There is nothing memorable about “Temple,” a listless genre exercise about a trio of American tourists who travel to a haunted Japanese Shinto shrine. This is the horror movie equivalent of canned Spam: you could have it so much better if you tried harder (or at all). But if you choose to ignore my review, and watch “Temple” anyway, you will be plagued by moronic questions like, “So when do they arrive at the temple,” “What is the deal with the temple,” and “Who are these boring characters, and why are they dead-set on meeting their doom at the temple?” You will watch with mouth agape as three simpletons with no common sense traipse into an exotic forest—only it’s mostly just dark, and misty, and there’s a creepy kid and a statue, too. And you will wonder what the makers of “Temple” found so interesting about this particular narrative, setting, and group of characters, and why they didn’t put any of that good stuff on camera?

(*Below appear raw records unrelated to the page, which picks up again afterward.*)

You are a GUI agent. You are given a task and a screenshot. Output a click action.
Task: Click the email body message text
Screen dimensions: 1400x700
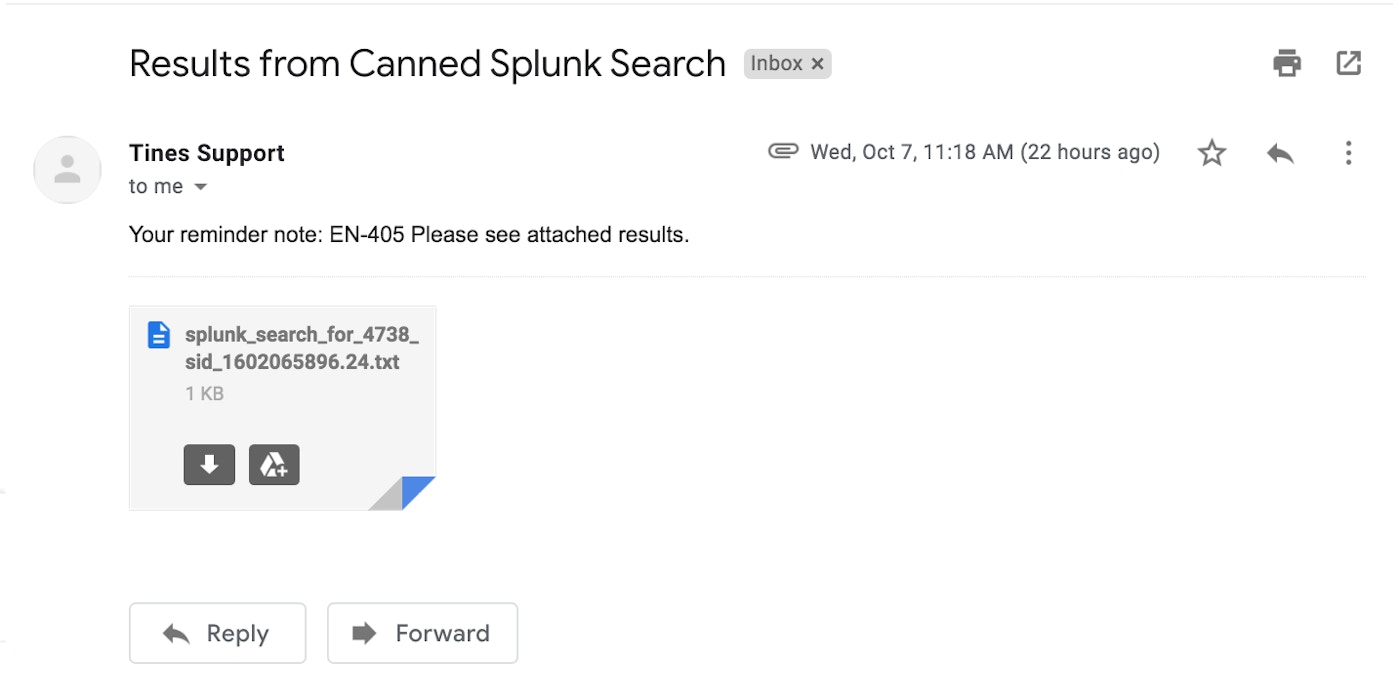(409, 235)
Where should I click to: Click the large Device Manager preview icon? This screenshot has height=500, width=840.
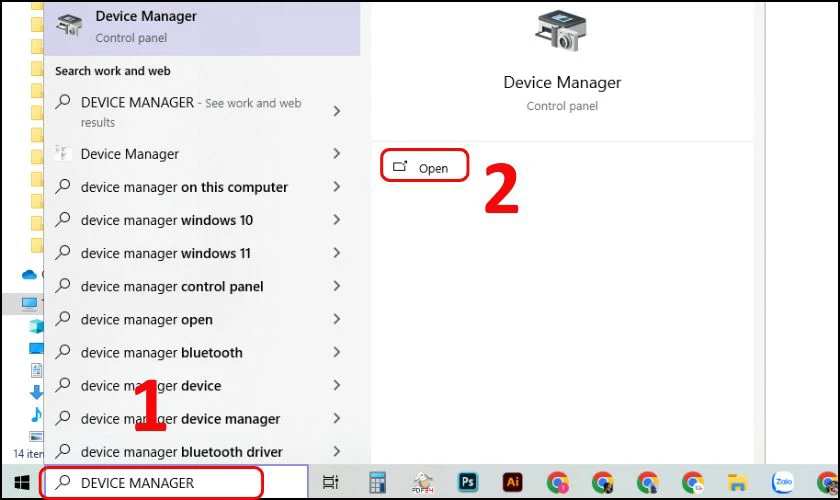click(x=561, y=34)
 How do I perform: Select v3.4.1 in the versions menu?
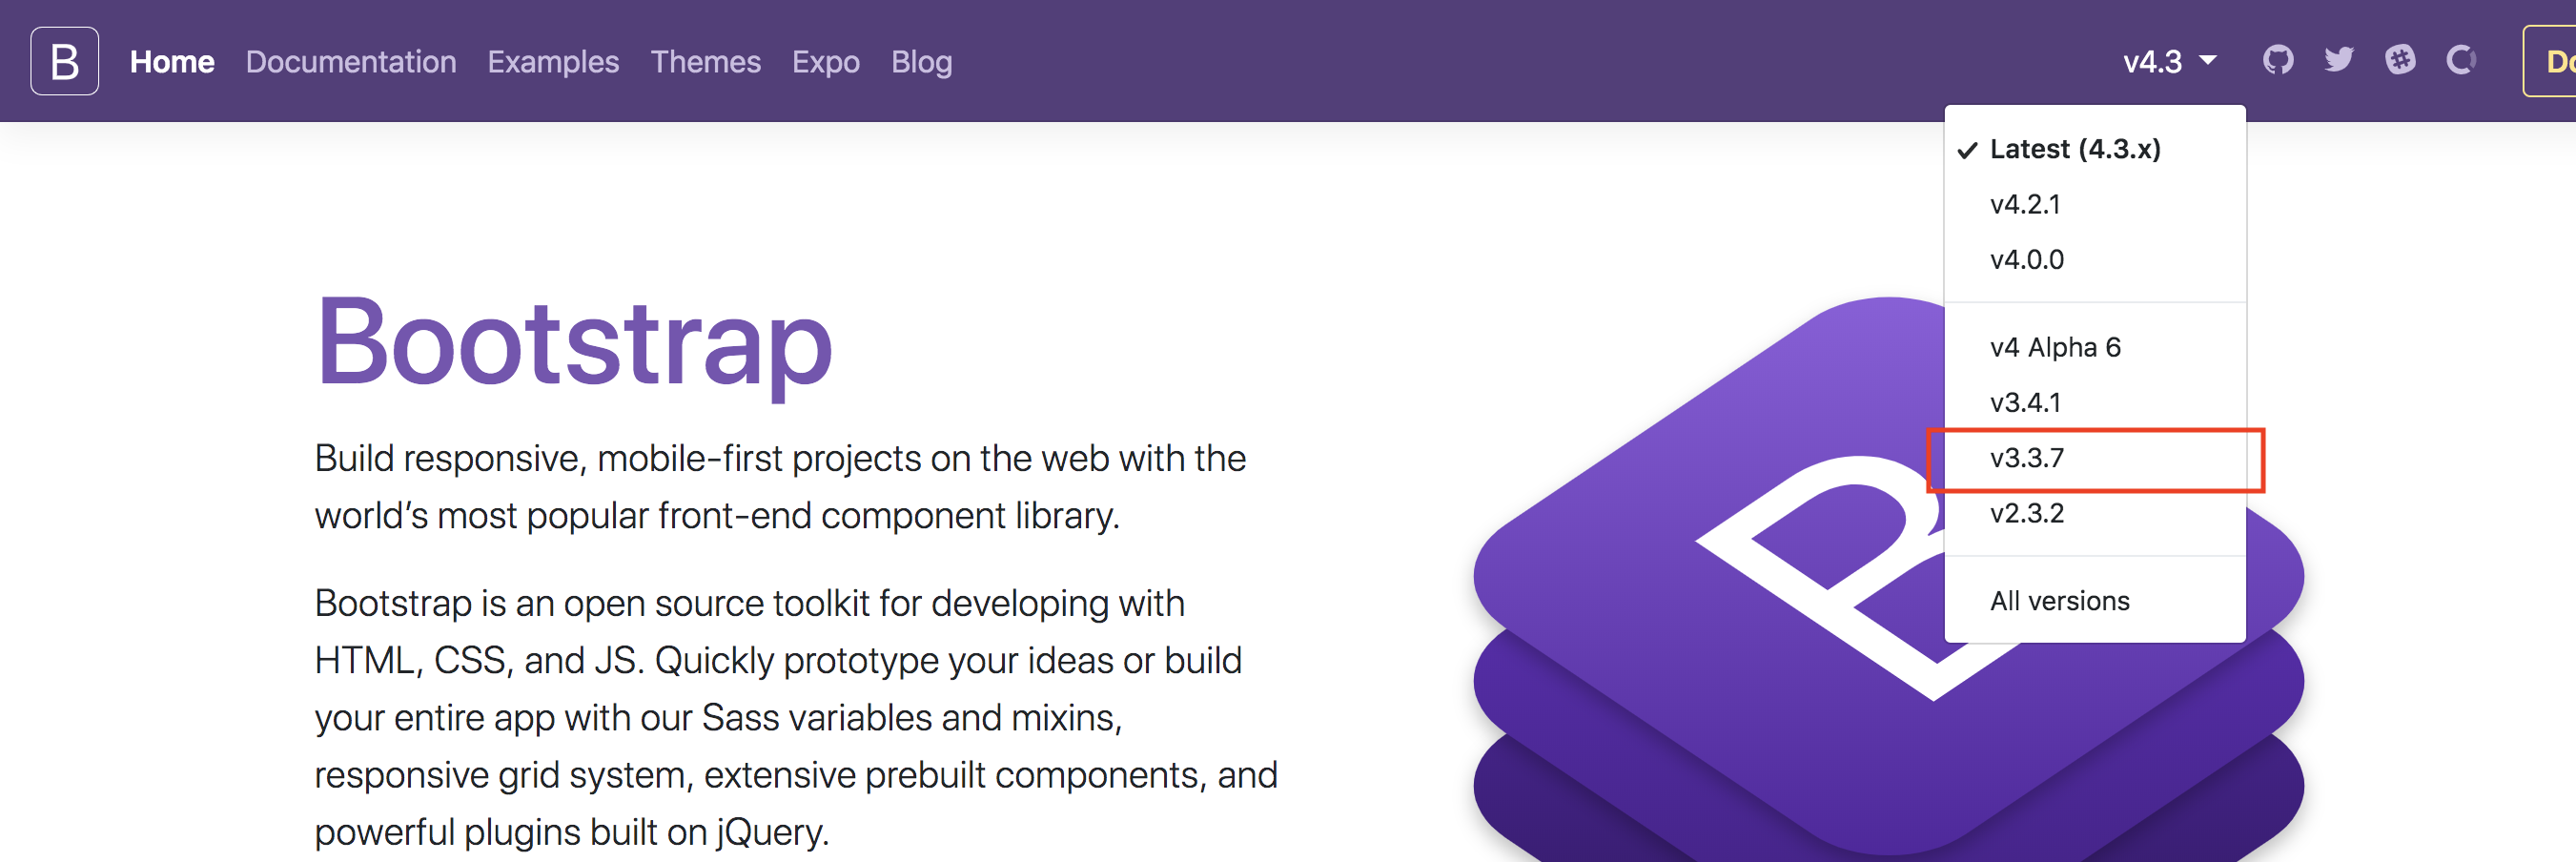click(x=2025, y=402)
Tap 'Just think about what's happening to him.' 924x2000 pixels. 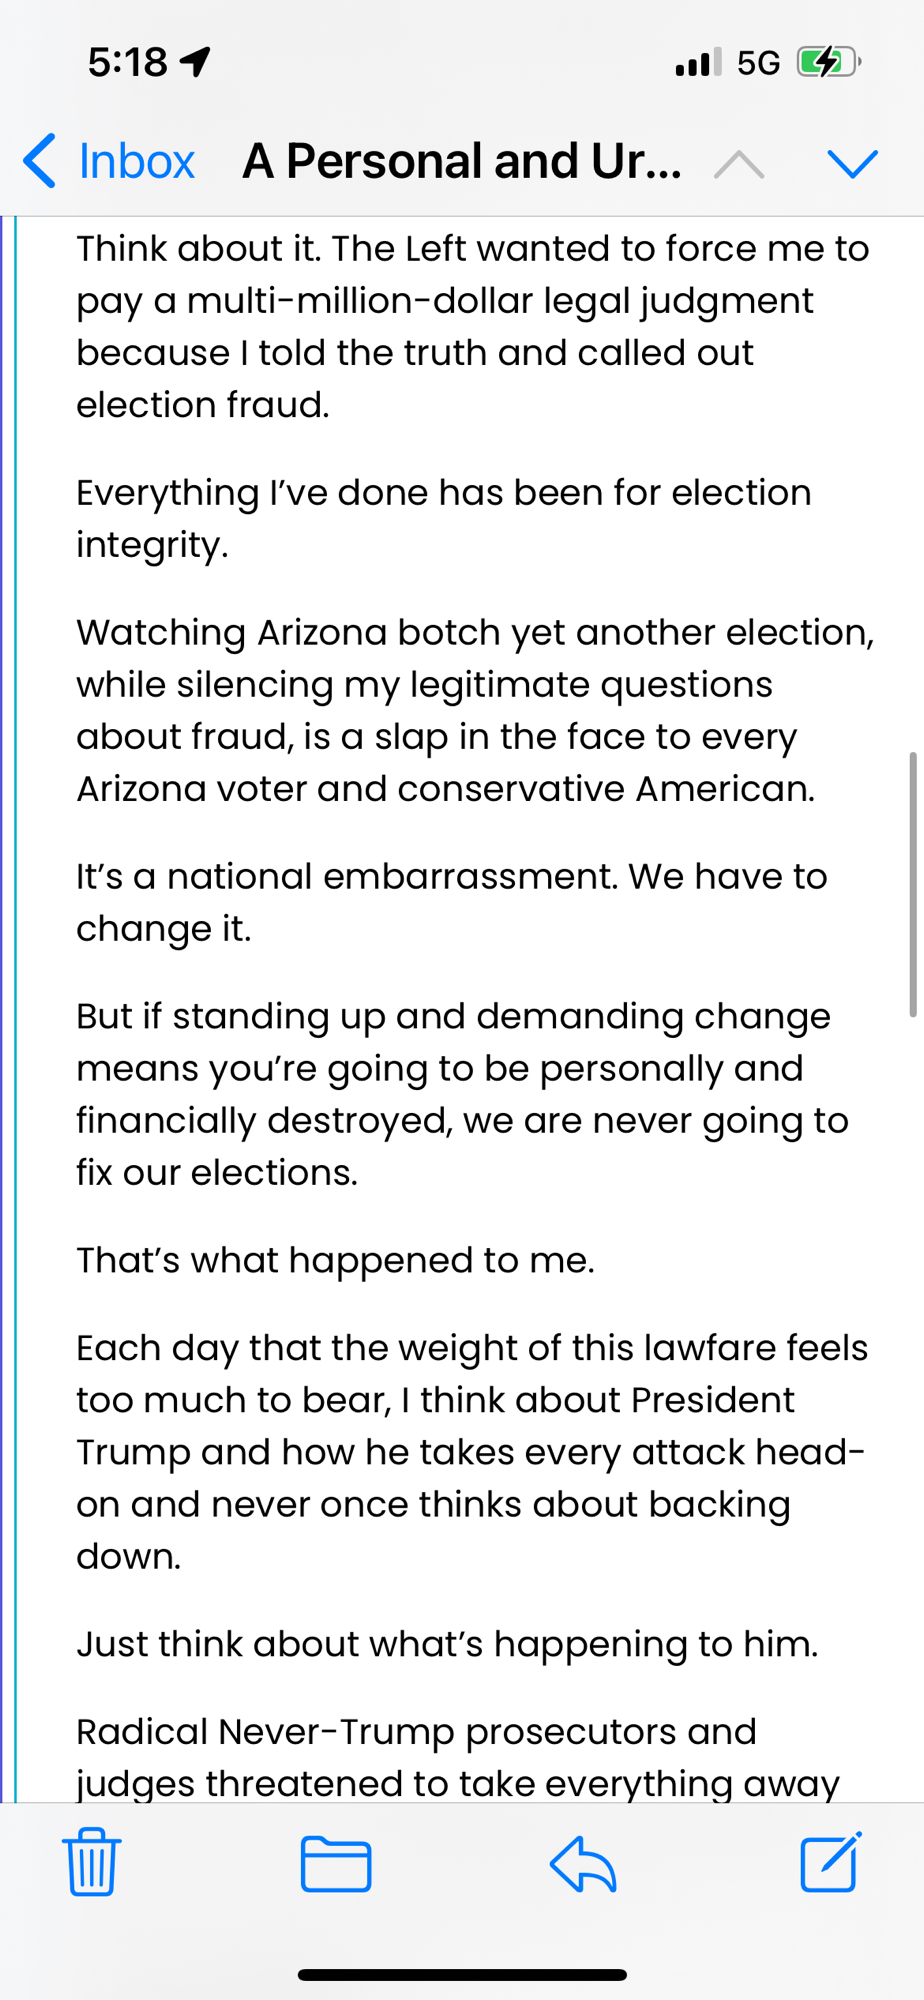pos(447,1644)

“Temple” begins and ends with an interrogation scene that doesn’t pay off in any important way. Still, for a while, it seems ostensibly important to note that much of the film’s plot is related by a severely deformed American, though it’s unclear who the narrator is for much of the film. Our heavily-bandaged survivor leisurely relates his (or maybe her?) tale to an officious Japanese man in uniform named Ryo (Naoto Takenaka) and his translator Ittoku (Asahi Uchida). The story takes a while to unfold, but it’s actually pretty simple: Kate (Natalia Warner) wants to visit Japanese temples and shrines, so she drags her Japanese-speaking childhood friend Chris (Logan Huffman), and her thin-skinned boyfriend James (Brandon Sklenar) to Japan.
There are multiple boring danger signs along the way that should dissuade Kate’s group from traveling to a secluded mountain shrine in the Tochigi prefecture. First, an easily spooked thrift store clerk tries to stop Chris from buying a tattered journal. The clerk seems distressed, but is not alarmed enough to explain herself. Then, Chris bumps into a creepy nine-year-old when he inexplicably returns to the thrift store he was just abruptly kicked out of. Apparently, Chris has never seen “The Grudge,” “The Ring,” or any horror movies for that matter. Next, Chris is warned about the temple by an amicable drunk. The pleasant-enough alky is more amused by Chris’s interest than he is concerned. So, Chris says nothing about his suspicions—if he has any—to his friends, presumably because he wants to please/impress Kate. Then Chris and the gang go to a village near the temple, and stay overnight in a dark, secluded hotel. But they only arrive after an old man tries to warn Chris that a priest at the temple had a problem with his eyes after he saw some messed-up stuff at the temple. Chris doesn’t understand what the crazy area man means by cupping two small oranges as he plaintively refers to eyeballs. Chris is a bit slow on the uptake, but this local guy is also admittedly not very convincing.
At this point, “Temple” is only dull and misconceived. The characters’ basic three-way relationship—Kate’s got a secret, James is jealous, and Chris is maybe (?) into Kate—is not exactly foregrounded. In fact, so much time is spent setting up this laborious trip to the temple that when the first ghost finally shows up, you realize that you know nothing about these characters, or why director Michael Barrett and screenwriter Simon Barrett find them interesting.
For starters, Michael—who makes his directorial debut here after working on a couple dozen films as a cinematographer—never seems to know how to film his actors in relation to each other. There’s one scene where Chris, positioned in the right extreme foreground of a shot, asks a petrified geriatric, lurking in the upper-right corner of the camera’s frame, for help. The older gentleman, quickly, and in one unbroken take, backs up and out of view. The effect is unintentionally comical: all it took for this guy to moon-walk out of the film was for Chris to say hi.
Still, as “Temple” continues to unspool, it becomes apparent that the Barretts don’t know where they’re going. They take their sweet time getting to anywhere within the vicinity of “meaningful.” But they never really arrive because their pacing is too halting, their visually flat scare scenes aren’t effective, and their ideas are … well, not all there.
Worst of all: the Barretts abandon both plot and thematic threads after an abrupt finale. I left with burning questions like, “Were my expectations too high,” “Do the makers of this movie hate me,” and “Does the editor who assigned me to review this film hate me?” But you can avoid a similar existential crisis. Just don’t watch “Temple.” There is no monster at the end of this story, only boundless regret, and tedium.